### [SUPPLIED INFORMATION]
^^^^^^^^

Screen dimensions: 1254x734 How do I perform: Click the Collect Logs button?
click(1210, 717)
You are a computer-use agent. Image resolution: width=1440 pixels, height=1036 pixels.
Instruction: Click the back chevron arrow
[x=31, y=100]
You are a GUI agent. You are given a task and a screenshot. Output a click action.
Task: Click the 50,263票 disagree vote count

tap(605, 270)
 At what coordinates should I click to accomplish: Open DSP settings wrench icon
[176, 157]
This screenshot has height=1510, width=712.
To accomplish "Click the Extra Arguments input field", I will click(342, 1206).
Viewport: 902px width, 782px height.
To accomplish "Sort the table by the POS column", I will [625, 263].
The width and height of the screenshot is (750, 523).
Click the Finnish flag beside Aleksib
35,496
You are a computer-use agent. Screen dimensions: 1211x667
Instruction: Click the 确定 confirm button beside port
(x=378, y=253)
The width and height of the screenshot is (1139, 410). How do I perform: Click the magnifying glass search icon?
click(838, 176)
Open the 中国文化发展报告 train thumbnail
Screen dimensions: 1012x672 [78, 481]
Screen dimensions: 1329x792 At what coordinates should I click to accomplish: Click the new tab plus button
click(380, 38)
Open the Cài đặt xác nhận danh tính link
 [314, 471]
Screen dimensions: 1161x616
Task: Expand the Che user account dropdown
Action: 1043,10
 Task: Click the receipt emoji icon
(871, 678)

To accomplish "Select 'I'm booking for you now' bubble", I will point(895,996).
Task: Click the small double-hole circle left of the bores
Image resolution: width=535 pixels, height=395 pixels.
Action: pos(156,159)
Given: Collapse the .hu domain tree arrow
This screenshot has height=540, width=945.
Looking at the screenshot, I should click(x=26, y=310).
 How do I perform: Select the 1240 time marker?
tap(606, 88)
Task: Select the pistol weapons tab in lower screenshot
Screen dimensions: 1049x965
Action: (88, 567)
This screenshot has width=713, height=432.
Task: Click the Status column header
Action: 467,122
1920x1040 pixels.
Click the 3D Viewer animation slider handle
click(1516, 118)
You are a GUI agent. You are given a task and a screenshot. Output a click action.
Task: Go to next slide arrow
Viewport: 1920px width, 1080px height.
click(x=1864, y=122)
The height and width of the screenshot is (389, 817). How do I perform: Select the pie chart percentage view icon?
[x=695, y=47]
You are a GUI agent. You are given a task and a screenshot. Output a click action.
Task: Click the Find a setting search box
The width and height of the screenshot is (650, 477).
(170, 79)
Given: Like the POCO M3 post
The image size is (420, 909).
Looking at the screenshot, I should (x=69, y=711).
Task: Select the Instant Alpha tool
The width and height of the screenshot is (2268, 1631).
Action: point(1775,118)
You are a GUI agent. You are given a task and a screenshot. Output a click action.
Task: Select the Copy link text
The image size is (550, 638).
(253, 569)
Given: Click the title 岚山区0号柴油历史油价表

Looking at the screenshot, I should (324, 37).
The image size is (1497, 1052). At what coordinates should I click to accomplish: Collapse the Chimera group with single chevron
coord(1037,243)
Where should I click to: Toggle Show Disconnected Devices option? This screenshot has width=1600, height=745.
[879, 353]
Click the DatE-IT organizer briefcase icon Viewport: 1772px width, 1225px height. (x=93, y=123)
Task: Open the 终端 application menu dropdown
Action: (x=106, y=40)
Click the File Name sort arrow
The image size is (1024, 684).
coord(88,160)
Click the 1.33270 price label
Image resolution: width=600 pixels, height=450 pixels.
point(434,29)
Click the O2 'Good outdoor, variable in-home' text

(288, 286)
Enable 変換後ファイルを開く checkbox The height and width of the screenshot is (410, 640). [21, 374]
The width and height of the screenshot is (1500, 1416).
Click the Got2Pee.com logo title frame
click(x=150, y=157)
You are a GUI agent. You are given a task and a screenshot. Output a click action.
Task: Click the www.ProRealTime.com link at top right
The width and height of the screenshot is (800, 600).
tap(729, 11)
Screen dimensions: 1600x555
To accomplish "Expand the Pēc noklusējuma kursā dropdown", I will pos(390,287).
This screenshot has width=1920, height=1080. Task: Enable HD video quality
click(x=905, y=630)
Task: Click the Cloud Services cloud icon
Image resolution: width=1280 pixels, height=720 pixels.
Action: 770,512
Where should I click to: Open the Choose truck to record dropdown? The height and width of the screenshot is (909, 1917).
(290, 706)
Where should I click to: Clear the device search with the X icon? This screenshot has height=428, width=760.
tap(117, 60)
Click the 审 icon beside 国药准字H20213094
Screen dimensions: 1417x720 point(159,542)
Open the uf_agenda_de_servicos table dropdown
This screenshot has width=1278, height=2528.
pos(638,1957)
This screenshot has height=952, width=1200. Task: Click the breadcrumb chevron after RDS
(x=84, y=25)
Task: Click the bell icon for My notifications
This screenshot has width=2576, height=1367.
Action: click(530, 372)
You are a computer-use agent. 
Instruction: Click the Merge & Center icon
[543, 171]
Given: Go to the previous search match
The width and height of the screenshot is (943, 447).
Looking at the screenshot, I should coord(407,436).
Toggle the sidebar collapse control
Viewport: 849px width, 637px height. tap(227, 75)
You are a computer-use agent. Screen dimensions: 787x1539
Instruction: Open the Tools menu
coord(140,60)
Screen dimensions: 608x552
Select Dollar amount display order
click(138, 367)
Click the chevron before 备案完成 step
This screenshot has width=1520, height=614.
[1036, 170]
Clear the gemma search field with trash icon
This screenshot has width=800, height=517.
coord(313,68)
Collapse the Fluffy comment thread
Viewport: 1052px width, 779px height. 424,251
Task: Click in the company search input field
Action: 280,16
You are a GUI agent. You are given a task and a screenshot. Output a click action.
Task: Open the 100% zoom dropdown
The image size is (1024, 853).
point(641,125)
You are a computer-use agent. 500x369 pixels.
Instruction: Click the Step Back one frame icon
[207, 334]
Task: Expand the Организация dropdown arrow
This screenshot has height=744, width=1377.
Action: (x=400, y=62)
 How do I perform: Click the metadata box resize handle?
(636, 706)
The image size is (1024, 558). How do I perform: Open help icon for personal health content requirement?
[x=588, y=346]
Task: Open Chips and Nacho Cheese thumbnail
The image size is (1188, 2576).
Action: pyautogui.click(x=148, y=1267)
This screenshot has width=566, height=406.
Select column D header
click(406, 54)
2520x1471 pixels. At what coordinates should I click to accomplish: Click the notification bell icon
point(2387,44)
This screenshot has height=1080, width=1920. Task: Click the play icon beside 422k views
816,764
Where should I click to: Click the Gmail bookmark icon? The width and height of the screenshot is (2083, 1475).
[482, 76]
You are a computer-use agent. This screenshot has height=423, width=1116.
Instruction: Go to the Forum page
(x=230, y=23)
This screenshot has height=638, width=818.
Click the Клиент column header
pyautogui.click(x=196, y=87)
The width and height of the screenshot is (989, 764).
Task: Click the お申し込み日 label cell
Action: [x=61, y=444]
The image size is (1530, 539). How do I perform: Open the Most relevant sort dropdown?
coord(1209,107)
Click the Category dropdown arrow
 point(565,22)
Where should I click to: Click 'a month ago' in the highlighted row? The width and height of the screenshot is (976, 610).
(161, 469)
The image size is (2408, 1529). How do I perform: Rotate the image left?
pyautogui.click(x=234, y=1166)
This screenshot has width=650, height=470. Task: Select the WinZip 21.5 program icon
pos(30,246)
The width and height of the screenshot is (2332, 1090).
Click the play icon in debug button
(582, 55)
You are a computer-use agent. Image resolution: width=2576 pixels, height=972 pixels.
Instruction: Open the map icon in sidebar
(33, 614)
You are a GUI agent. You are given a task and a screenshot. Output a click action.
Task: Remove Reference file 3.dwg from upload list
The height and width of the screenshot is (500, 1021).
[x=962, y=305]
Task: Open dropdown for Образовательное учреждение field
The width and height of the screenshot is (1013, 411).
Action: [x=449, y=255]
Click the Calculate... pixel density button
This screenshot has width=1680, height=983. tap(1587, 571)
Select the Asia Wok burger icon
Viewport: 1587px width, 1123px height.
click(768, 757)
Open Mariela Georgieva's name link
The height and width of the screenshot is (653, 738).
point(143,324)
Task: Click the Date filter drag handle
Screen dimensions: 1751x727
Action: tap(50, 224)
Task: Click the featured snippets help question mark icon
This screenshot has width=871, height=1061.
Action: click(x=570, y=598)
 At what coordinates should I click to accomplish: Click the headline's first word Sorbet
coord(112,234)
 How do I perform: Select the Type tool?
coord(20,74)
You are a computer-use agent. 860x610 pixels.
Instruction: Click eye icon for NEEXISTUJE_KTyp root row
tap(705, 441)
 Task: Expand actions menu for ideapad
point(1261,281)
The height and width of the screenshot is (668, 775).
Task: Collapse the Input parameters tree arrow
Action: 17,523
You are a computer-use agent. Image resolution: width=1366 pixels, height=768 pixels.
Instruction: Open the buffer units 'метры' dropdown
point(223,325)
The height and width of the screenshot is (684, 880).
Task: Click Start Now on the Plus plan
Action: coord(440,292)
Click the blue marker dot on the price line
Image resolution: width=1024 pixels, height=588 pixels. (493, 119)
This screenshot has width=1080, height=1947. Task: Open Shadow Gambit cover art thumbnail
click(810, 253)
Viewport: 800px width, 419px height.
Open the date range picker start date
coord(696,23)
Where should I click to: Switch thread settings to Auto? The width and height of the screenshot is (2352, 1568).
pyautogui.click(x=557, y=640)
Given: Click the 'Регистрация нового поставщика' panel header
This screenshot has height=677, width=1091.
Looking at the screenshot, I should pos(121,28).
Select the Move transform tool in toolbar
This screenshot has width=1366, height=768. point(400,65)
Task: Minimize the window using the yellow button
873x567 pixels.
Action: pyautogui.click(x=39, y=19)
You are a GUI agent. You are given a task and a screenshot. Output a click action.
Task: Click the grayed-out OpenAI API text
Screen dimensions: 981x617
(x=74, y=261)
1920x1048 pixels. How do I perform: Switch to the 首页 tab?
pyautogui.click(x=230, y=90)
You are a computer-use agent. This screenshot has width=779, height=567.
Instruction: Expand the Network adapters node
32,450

^^^^^^^^

### [TASK BRIEF]
Can you duplicate the lines above word for word, from the line with "The width and height of the screenshot is (1139, 410)." up to and including the line with "[x=695, y=47]"?

### [TASK ANSWER]
The width and height of the screenshot is (1139, 410). How do I perform: Click the magnifying glass search icon?
click(838, 176)
Open the 中国文化发展报告 train thumbnail
Screen dimensions: 1012x672 [78, 481]
Screen dimensions: 1329x792 At what coordinates should I click to accomplish: Click the new tab plus button
click(380, 38)
Open the Cài đặt xác nhận danh tính link
 [314, 471]
Screen dimensions: 1161x616
Task: Expand the Che user account dropdown
Action: 1043,10
 Task: Click the receipt emoji icon
(871, 678)

To accomplish "Select 'I'm booking for you now' bubble", I will point(895,996).
Task: Click the small double-hole circle left of the bores
Image resolution: width=535 pixels, height=395 pixels.
Action: pos(156,159)
Given: Collapse the .hu domain tree arrow
This screenshot has height=540, width=945.
Looking at the screenshot, I should click(x=26, y=310).
 How do I perform: Select the 1240 time marker?
tap(606, 88)
Task: Select the pistol weapons tab in lower screenshot
Screen dimensions: 1049x965
Action: (88, 567)
This screenshot has width=713, height=432.
Task: Click the Status column header
Action: 467,122
1920x1040 pixels.
Click the 3D Viewer animation slider handle
click(1516, 118)
You are a GUI agent. You are given a task and a screenshot. Output a click action.
Task: Go to next slide arrow
Viewport: 1920px width, 1080px height.
click(x=1864, y=122)
The height and width of the screenshot is (389, 817). How do I perform: Select the pie chart percentage view icon?
[x=695, y=47]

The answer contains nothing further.